Extracts mysql general logs for long term storage which can be used for audit purposes.
Mysql removes logs to keep exhausting storage and this can be dictated by the storage policy of the logs. For an intance with high volume traffic the storage can get exhausted pretty soon in which case Mysql will rotate the general_log table. To investigate any business issue that might be caused by data/schema changes, study of the general logs are very helpful. Database access patterns can also be determined using these logs as well. To increase the retention of the logs, the mysql-general-log-extractor will extract logs from the mysql instance and will store it into AWS S3 buckets for a longer durations. An Athena table is built on this bucket and this table can be used to effectively query this data using the abilities of AWS Athena.
0. As a prerequisite install Groovy version 2.4.7 or higher.
1. Create the following table in mysql. This serves as a checkpoint and is used for coordinating subsequent runs of the extractor in case of failure which ensures no data/logs are missed.
CREATE TABLE registry
(
registry_key VARCHAR(128) NOT NULL,
registry_value TEXT,
PRIMARY KEY (registry_key)
)
ENGINE=InnoDB
3. Create the Athena table named mysql_general_logs
. The following query can be used to create the table:
CREATE EXTERNAL TABLE `mysql_general_logs`(
`event_time` string,
`user_host` string,
`thread_id` bigint,
`server_id` int,
`command_type` string,
`statement` string)
PARTITIONED BY (
`dt` string)
ROW FORMAT DELIMITED
FIELDS TERMINATED BY '^'
MAP KEYS TERMINATED BY 'undefined'
WITH SERDEPROPERTIES (
'collection.delim'='undefined')
STORED AS INPUTFORMAT
'org.apache.hadoop.mapred.TextInputFormat'
OUTPUTFORMAT
'org.apache.hadoop.hive.ql.io.HiveIgnoreKeyTextOutputFormat'
LOCATION
's3://mysql-general-logs/prod/general'
TBLPROPERTIES (
'has_encrypted_data'='false',
'transient_lastDdlTime'='1530908667')
4. Clone this repository to the instance where the log extraction will run and modify the following constant values in com/roy/mysql/StoreMysqlGeneralLogsToS3.groovy with the respective values for your environment.
static final def AWS_ACCOUNT_ID = 'PUT_YOUR_AWS_ACCOUNT_ID'
static final def ATHENA_DB_NAME = 'YOUR_ATHENA_DATABASE_NAME
static final def AWS_REGION = 'us-east-1'
static final def ATHENA_TABLE_NAME = 'mysql-general-logs'
5. Make sure all permissions and credentials are properly setup. The script needs read and write permission to access Mysql, Athena and S3 (bucket).

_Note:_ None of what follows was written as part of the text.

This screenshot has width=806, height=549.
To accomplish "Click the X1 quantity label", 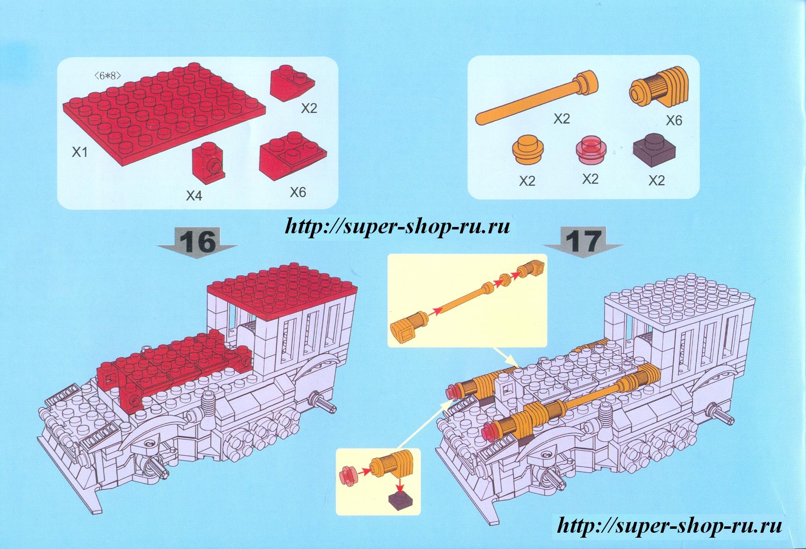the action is tap(79, 153).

6. Set up cron for this script with an hourly frequency. The command must be executed from the project root directory. Following is the hourly cron expression sending all the application logs to /var/log (change as needed) directory.
* 0 0/1 ? * * * groovy com/roy/mysql/StoreMysqlGeneralLogsToS3.groovy >> /var/log/mysql/mysql-to-s3-copy.log 2>&1
If the extraction frequency needs to be lowered to minutes in case the data volume is too large, please modify the following snippet of code under script com/roy/mysql/StoreMysqlGeneralLogsToS3.groovy to handle more frequency.
use(groovy.time.TimeCategory) {
if(!lastRunTime) { // if no last run defined, start extracting from last 1 hour
lastRunTime = now - 1.hour() // <-- CHANGE to xx.getMinute() for minute frequency
}
def duration = now - lastRunTime
if (duration.days > 0 || duration.hours > 2) {
LOGGER.info("Falling behind from log generation by {$duration.days} days and {$duration.hours} hours")
now = lastRunTime + 1.getHour() + 30.getMinute() // <-- CHANGE to xx.getMinute() for minute frequency. Reduce 30.getMinute() to some appropriate value as well for the catching up.
}
}
7. After the first extraction completes (monitor the application logs) execute the following query in Athena to see the general logs:
SELECT * FROM "<your_database_name"."mysql_general_logs" limit 100;